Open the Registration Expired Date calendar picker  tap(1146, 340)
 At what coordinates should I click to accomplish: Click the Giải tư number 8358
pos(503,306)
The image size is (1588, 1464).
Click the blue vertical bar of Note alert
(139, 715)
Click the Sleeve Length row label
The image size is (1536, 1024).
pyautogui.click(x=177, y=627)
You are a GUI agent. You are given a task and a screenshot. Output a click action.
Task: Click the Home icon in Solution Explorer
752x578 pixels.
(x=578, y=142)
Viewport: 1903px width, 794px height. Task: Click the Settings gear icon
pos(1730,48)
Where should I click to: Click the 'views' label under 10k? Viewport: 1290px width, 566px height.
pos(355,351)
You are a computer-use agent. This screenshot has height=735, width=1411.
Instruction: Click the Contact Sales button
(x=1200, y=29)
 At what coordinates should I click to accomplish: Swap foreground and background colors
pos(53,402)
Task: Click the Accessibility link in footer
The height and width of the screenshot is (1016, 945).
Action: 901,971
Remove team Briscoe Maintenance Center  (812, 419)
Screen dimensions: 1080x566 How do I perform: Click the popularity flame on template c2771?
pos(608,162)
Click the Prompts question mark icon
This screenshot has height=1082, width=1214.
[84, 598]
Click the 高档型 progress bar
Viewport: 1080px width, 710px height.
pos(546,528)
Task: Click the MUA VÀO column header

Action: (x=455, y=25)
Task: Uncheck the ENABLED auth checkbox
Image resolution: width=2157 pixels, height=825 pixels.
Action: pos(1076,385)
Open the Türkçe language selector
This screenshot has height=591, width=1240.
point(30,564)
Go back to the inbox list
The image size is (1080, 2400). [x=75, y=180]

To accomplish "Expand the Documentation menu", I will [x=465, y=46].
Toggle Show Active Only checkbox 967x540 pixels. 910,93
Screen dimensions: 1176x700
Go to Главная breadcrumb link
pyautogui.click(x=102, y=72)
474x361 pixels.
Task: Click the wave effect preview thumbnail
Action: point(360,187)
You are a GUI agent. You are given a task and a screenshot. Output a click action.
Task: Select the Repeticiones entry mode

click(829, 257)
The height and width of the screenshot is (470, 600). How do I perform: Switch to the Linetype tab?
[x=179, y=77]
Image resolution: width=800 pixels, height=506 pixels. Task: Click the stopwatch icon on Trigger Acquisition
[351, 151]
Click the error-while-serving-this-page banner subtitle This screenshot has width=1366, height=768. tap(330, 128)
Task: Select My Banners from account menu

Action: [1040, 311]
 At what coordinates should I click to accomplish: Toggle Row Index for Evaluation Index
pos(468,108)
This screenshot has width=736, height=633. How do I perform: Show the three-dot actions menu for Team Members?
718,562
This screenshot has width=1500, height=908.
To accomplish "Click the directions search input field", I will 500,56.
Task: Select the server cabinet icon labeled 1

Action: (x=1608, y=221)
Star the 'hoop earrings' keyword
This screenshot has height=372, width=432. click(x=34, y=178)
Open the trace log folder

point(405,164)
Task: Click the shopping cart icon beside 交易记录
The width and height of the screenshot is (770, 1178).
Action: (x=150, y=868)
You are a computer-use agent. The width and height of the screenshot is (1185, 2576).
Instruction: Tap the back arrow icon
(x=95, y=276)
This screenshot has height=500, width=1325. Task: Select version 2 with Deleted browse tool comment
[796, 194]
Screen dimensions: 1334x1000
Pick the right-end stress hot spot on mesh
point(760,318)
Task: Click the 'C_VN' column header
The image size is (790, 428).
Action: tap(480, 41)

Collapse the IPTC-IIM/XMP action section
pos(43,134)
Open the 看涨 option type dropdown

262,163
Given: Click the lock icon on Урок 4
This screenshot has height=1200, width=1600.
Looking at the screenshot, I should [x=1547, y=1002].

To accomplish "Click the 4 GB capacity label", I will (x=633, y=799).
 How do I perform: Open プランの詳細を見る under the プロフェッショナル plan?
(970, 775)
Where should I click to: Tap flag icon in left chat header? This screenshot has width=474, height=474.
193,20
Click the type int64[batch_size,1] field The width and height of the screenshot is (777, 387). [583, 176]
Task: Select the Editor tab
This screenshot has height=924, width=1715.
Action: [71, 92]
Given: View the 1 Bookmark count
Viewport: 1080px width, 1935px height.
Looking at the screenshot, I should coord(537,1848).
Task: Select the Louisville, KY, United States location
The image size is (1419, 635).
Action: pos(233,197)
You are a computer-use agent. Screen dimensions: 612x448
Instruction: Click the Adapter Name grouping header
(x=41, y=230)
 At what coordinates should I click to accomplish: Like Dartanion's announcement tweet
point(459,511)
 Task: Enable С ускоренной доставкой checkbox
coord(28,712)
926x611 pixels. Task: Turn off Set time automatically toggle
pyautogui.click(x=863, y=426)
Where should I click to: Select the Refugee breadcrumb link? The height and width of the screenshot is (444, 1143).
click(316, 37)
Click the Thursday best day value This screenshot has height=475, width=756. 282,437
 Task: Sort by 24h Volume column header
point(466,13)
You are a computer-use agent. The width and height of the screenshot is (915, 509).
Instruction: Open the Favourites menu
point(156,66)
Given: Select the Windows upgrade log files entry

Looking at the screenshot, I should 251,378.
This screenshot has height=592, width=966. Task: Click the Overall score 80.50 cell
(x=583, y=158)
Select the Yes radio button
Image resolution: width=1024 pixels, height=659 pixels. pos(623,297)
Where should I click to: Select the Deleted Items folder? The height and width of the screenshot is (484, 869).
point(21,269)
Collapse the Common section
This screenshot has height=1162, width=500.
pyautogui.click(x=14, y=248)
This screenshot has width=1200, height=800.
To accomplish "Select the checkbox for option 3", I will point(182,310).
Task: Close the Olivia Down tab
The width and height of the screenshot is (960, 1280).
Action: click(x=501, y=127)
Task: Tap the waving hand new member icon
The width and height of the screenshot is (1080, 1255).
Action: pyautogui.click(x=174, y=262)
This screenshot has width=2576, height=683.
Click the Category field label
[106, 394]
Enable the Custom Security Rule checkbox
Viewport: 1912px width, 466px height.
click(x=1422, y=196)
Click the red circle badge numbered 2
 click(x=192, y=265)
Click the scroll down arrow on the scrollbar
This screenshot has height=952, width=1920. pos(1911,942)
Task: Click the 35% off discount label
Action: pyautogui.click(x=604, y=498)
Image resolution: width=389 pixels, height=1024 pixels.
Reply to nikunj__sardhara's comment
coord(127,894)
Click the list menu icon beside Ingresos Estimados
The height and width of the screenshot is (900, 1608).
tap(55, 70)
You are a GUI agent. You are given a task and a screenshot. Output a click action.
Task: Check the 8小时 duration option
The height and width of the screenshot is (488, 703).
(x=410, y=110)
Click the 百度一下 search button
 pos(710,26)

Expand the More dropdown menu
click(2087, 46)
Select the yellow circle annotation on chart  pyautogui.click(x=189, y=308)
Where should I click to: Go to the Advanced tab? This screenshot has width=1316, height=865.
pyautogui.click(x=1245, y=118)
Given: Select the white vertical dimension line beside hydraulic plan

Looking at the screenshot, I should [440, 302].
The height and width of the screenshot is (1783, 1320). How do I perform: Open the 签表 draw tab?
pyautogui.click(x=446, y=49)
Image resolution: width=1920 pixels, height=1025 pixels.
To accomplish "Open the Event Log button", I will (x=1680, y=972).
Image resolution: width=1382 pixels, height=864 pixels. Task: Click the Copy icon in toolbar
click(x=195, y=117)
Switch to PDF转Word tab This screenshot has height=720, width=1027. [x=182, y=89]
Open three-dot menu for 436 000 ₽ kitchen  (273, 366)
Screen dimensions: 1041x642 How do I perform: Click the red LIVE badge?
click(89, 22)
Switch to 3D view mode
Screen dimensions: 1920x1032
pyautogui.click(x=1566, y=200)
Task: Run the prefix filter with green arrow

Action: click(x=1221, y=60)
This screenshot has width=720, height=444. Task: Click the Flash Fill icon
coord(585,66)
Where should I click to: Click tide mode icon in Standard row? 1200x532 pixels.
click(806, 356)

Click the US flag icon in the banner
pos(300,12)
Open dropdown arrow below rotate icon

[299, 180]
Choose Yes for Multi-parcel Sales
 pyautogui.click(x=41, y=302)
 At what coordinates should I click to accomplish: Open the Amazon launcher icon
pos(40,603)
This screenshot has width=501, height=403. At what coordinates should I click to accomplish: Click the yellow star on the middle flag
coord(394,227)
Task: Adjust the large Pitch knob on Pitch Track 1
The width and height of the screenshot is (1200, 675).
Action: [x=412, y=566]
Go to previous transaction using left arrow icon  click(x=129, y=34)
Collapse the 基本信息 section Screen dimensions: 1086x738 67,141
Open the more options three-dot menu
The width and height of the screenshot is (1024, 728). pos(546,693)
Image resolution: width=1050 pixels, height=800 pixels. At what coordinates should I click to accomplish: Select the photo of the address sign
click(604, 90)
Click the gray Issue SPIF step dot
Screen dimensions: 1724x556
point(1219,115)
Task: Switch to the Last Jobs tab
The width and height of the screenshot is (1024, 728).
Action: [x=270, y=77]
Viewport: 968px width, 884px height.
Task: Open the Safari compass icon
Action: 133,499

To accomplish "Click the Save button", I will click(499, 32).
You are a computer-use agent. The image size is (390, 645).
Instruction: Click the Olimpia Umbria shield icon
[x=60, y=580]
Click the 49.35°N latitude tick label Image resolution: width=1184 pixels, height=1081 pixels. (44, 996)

* _WORK REQUIRED_
Above are the records; print exactly the lines from the line with "Task: Select the server" to the line with "Task: Click the shopping", including both, and nothing else.

* _ANSWER SPACE_
Task: Select the server cabinet icon labeled 1

Action: (x=1608, y=221)
Star the 'hoop earrings' keyword
This screenshot has height=372, width=432. click(x=34, y=178)
Open the trace log folder

point(405,164)
Task: Click the shopping cart icon beside 交易记录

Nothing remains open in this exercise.